▶ **Given records**:
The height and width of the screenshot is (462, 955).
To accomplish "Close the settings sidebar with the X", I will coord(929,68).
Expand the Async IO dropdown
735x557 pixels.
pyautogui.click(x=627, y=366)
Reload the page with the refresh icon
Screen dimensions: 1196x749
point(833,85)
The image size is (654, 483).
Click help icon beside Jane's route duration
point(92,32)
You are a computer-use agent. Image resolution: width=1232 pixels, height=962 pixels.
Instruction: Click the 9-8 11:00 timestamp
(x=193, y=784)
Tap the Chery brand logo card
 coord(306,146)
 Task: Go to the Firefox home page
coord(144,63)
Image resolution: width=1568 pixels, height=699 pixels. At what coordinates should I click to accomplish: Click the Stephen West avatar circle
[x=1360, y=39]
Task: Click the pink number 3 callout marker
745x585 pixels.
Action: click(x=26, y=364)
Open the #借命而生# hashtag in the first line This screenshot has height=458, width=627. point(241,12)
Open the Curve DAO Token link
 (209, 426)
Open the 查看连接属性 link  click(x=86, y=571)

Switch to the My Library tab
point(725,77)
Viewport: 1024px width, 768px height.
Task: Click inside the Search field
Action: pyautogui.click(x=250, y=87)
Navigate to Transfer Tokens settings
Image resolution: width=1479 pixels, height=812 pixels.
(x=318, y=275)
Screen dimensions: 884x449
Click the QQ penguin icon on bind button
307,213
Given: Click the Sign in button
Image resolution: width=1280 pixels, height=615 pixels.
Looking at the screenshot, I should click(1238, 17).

▶ **What is expected**: Repeat, word for word, every line from the line that contains "Task: Click the pink number 3 callout marker" to the end of the entries; include both of those lines and no others.

▶ **Result**:
Task: Click the pink number 3 callout marker
745x585 pixels.
Action: click(x=26, y=364)
Open the #借命而生# hashtag in the first line This screenshot has height=458, width=627. point(241,12)
Open the Curve DAO Token link
 (209, 426)
Open the 查看连接属性 link  click(x=86, y=571)

Switch to the My Library tab
point(725,77)
Viewport: 1024px width, 768px height.
Task: Click inside the Search field
Action: pyautogui.click(x=250, y=87)
Navigate to Transfer Tokens settings
Image resolution: width=1479 pixels, height=812 pixels.
(x=318, y=275)
Screen dimensions: 884x449
Click the QQ penguin icon on bind button
307,213
Given: Click the Sign in button
Image resolution: width=1280 pixels, height=615 pixels.
Looking at the screenshot, I should click(1238, 17).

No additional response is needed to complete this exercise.